» EXTRACT
━━━━━━━━━━━━━━━━━━━━

Java for Elasticsearch, episode 1. Querying the cluster

18/01/2024

Auteur(s) :

Benjamin Dauvissat

Temps de lecture : 5 minute(s)

Diving into Elasticsearch from the code side is surprisingly straightforward once you get the hang of it. In the inaugural article of this series, we're excited to guide you through establishing a robust three-node cluster and connecting to it securely using self-signed certificates.

Java for Elasticsearch, episode 1. Querying the cluster

Elasticsearch is a very powerful search engine and setting up a stack in a development environment can be a little tricky.

In this article and the following, we will progress step by step through the whole process and have a look at many possiblities.

We will talk about various subjects like requesting, cluster administration or vector search.

All the code displayed here is available on Gitlab. The branch matching this article is this one: 01-dev-elastic.

Step 1: Deploying a local Elasticsearch cluster

One of the main characteristics of Elasticsearch is that it can be deployed on a cluster composed of many nodes. It enables several things:

Horizontal scalability
Specialize some nodes according to the needs
Service availability
etc.

Communicating with a cluster is done with the http protocol on port 9200.

In order to remain close to production conditions, we will begin by setting up a three nodes cluster, with no specific role.

we will also set up a Kibana so that we can manage the cluster, request or visualize data.

In order to securize communications with the cluster, we will use TLS and self-signed certificates.

Because using unsecured communications in a production environment would be unthinkable.

In order to keep the setup simple, we will use Docker.

Elastic provides a docker-compose file on its website.

The one used here is strongly inspired but with slight modifications.

Warning: In the .env file, the path referenced in the variable DATA_PATH must be accessible to the user running Docker on your system, especially if your system is a Linux one

Once the .env file has been updated to match your need, you can run a

docker compose up -d

When it’s running, you can perform two checks

First, in the commande line, with a curl command

curl -k -X GET "https://localhost:9200/" --user "elastic:elasticpwd"

━━━━━━━━━━━━━━━━━━━━

» DIRECTIVES
1. Answer these from the Elasticsearch article:
(a) On which port does communication with the cluster take place?
(b) How many nodes does the local cluster set up in Step 1 have?
(c) What is the name of the Gitlab branch that matches this article?
2. Pick up the Elasticsearch article right after its curl command and write a few more sentences in the same style.
The entries that follow the Elasticsearch article aren't needed for anything here.

» DATASET
━━━━━━━━━━━━━━━━━━━━

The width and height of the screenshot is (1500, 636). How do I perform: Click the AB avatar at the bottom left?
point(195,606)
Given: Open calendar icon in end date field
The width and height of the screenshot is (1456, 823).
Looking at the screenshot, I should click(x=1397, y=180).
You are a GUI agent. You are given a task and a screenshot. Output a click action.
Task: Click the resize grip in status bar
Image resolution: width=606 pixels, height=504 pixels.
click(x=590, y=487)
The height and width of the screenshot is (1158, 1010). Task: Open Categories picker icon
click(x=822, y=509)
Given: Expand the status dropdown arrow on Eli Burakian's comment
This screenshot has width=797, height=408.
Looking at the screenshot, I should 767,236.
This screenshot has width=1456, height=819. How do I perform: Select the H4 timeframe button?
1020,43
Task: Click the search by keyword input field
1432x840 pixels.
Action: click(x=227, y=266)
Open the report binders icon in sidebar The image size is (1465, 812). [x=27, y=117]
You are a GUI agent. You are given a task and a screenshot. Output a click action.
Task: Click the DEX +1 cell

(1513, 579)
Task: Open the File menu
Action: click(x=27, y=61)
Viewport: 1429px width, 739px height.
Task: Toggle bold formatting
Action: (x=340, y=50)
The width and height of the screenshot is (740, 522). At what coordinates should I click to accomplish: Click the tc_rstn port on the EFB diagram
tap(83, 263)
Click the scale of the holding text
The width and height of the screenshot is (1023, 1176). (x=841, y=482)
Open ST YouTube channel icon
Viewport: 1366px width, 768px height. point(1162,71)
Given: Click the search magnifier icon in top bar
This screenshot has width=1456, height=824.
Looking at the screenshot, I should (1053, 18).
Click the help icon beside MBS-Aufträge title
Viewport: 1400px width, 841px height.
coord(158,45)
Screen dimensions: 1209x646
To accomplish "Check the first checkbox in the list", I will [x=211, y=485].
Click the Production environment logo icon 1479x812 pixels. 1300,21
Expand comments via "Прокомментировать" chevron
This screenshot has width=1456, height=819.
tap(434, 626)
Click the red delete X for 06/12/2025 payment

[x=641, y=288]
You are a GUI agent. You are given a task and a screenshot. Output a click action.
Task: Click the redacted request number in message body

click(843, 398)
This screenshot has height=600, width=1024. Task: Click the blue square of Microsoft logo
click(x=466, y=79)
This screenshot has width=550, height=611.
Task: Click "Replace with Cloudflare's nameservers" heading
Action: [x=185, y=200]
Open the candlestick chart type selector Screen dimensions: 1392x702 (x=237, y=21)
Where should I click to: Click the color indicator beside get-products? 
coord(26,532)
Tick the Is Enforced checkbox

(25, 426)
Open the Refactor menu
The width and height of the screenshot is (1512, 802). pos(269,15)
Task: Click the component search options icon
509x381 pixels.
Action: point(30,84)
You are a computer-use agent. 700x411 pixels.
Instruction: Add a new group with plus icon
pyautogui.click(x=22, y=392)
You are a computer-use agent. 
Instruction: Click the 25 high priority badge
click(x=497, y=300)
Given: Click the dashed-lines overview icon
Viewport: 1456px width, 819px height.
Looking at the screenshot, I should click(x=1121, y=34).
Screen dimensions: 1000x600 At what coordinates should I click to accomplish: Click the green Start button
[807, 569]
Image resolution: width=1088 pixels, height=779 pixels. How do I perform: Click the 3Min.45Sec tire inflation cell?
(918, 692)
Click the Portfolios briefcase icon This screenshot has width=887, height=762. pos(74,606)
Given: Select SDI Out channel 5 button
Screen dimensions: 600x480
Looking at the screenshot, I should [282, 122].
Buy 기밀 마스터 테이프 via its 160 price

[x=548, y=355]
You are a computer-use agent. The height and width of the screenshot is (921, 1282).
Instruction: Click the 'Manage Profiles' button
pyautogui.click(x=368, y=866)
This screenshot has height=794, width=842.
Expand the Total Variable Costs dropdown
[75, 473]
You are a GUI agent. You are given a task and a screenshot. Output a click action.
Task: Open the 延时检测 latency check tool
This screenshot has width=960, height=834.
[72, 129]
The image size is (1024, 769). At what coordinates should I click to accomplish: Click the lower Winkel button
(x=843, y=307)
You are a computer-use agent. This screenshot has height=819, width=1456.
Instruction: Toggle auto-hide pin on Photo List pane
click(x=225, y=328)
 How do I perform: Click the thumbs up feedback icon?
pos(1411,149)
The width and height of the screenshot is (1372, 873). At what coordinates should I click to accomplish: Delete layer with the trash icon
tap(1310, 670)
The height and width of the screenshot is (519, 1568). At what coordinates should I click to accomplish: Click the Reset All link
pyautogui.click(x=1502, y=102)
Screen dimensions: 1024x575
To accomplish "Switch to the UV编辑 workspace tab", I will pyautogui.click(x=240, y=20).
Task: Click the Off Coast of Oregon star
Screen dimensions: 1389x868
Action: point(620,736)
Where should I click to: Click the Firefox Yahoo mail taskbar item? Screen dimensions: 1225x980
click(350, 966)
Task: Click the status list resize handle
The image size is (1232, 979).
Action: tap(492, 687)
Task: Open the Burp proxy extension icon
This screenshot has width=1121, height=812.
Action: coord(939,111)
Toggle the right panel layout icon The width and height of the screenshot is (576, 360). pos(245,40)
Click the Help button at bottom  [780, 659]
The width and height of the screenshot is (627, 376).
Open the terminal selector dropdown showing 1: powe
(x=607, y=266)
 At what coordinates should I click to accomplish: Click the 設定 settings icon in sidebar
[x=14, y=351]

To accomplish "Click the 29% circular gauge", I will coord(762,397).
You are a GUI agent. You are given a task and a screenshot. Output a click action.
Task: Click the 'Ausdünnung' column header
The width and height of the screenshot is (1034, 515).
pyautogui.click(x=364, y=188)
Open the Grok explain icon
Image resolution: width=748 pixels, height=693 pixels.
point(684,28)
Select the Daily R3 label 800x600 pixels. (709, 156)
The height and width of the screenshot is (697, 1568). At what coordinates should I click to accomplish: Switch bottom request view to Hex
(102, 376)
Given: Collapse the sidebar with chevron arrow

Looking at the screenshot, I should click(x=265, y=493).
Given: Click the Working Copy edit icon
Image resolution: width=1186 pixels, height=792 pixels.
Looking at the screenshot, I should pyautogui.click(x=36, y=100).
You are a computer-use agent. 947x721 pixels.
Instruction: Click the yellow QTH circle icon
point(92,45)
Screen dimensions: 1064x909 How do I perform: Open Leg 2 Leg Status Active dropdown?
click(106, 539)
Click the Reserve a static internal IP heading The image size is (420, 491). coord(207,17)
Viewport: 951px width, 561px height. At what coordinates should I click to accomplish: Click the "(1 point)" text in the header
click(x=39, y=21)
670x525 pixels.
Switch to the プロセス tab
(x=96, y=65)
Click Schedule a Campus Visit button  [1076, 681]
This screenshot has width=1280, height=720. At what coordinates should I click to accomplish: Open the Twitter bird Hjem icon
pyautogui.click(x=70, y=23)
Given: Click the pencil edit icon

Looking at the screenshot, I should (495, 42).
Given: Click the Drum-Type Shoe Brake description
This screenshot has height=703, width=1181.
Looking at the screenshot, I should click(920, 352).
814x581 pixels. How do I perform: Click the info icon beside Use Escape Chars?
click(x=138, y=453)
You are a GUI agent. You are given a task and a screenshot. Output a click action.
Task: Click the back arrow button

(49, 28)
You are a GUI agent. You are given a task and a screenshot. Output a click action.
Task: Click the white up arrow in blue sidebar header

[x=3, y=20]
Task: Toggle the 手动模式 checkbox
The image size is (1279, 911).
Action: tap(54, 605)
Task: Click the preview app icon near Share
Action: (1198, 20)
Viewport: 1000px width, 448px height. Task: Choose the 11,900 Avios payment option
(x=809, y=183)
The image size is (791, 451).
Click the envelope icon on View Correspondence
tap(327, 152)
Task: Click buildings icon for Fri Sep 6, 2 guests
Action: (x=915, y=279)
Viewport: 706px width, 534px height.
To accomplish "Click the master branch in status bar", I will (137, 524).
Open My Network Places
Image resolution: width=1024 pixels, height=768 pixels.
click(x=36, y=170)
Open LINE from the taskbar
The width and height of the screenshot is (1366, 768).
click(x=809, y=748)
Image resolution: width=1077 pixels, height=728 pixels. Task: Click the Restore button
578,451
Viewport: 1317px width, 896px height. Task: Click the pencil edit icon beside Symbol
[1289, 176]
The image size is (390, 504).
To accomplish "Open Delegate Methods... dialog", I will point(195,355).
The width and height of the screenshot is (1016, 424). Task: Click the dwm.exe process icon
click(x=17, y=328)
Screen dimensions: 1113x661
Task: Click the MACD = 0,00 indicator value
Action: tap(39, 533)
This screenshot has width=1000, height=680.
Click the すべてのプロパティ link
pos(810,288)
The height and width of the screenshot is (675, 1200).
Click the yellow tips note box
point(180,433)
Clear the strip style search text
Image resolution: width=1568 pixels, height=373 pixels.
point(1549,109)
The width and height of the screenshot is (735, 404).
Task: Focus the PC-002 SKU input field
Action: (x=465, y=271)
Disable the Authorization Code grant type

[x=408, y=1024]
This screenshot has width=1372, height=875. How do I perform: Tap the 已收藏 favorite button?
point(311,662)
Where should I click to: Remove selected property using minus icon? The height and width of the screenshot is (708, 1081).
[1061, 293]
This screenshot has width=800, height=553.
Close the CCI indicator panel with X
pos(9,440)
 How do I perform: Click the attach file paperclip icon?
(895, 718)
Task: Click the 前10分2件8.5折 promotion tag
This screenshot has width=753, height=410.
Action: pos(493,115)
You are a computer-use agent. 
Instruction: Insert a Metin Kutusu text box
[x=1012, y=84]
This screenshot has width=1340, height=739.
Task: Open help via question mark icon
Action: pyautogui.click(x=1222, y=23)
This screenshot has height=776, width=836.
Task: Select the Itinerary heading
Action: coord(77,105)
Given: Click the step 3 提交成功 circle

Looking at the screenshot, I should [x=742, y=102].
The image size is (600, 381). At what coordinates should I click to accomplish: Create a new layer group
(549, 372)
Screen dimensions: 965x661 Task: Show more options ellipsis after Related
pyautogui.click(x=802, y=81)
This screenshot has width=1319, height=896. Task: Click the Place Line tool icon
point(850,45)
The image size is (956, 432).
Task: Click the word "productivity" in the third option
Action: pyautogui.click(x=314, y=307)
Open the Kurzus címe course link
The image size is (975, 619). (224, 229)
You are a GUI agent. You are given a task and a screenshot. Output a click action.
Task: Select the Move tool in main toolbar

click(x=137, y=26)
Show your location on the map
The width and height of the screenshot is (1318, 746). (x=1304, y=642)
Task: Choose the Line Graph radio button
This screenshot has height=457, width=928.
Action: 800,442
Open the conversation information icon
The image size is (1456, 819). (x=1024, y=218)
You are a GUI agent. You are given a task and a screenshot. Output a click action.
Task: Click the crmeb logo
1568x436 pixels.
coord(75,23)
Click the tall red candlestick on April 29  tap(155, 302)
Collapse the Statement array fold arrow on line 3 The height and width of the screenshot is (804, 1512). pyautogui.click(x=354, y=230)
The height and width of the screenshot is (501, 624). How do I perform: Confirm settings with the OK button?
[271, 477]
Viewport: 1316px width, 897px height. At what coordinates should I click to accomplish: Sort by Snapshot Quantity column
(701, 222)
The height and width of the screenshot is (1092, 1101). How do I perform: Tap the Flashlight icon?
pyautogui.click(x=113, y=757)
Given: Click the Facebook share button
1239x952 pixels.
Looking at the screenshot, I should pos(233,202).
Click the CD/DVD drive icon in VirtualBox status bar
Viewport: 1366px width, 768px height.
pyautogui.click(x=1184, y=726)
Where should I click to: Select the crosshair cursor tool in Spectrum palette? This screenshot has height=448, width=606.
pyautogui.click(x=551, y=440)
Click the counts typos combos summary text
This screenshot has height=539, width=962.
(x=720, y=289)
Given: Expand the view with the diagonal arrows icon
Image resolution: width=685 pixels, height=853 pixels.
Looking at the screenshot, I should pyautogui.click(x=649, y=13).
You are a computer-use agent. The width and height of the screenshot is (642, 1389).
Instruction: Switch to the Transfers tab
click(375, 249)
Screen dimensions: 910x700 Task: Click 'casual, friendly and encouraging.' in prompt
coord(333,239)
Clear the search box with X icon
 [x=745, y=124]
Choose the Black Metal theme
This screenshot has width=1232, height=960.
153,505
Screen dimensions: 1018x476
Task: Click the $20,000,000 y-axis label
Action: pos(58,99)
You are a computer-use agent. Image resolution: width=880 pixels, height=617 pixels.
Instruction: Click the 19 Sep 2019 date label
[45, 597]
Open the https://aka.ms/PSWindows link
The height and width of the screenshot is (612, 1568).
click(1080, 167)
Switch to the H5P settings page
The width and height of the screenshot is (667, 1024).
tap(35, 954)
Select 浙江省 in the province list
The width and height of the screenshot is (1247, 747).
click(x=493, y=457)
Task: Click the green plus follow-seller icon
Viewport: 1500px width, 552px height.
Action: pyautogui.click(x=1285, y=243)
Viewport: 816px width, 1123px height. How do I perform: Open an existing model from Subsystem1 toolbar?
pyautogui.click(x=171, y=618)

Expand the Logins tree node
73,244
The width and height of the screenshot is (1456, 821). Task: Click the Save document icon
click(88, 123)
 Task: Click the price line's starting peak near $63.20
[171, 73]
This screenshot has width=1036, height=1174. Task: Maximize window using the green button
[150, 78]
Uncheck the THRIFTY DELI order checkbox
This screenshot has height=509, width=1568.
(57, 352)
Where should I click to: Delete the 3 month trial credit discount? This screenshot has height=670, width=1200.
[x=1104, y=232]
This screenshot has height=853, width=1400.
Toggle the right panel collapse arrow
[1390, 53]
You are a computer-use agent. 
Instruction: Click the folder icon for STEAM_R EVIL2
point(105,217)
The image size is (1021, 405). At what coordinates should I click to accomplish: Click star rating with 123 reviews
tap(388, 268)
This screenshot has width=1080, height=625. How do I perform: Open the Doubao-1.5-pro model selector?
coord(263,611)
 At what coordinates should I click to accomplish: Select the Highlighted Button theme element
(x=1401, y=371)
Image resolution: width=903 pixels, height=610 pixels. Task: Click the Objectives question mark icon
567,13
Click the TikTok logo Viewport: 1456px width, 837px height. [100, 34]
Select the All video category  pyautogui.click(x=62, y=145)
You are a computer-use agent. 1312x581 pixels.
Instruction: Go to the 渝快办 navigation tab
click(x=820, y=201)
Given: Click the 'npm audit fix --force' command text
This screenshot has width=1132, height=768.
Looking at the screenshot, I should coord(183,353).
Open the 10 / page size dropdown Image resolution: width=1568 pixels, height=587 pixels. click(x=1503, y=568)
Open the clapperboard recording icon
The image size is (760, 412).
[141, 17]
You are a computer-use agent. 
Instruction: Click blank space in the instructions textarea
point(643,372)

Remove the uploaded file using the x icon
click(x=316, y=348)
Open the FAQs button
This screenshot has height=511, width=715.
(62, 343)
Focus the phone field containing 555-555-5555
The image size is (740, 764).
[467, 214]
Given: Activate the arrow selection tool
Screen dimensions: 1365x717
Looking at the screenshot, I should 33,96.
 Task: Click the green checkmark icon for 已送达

━━━━━━━━━━━━━━━━━━━━

» PER-TASK OUTPUTS
1.
(a) Port 9200.
(b) Three nodes.
(c) 01-dev-elastic.

2.
The response must be like the following

{
"name": "es01",  
  "cluster_name": "adelean-cluster",
  "cluster_uuid": "0ku-2DJrRKObuCUMT4nTfA",
  "version": {
    "number": "8.11.3",
    "build_flavor": "default",
    "build_type": "docker",
    "build_hash": "64cf052f3b56b1fd4449f5454cb88aca7e739d9a",
    "build_date": "2023-12-08T11:33:53.634979452Z",
    "build_snapshot": false,
    "lucene_version": "9.8.0",
    "minimum_wire_compatibility_version": "7.17.0",
    "minimum_index_compatibility_version": "7.0.0"
  },
  "tagline": "You Know, for Search"
}

Then connecting to Kibana with the URL http://localhost:5601 which will display the login page.

Once authenticated with the user “elastic”, the home page will display many options. One of them is trying sample data.

alt text — Page d'accueil de Kibana avec le choix 'Try sample data'

On the data set choice, a “Other sample data sets” menu will allow us to choose “Sample eCommerce orders” by clicking on the “Add data” button.

Step 2: Creating the java project

We will go on a Maven project with Java 21 and Spring Boot 3.2.

To avoid getting distracted by creating a UI, we will utilize unit testing to initiate the requests.

The POM file will look like this

<?xml version="1.0" encoding="UTF-8"?>
<project xmlns="http://maven.apache.org/POM/4.0.0" xmlns:xsi="http://www.w3.org/2001/XMLSchema-instance"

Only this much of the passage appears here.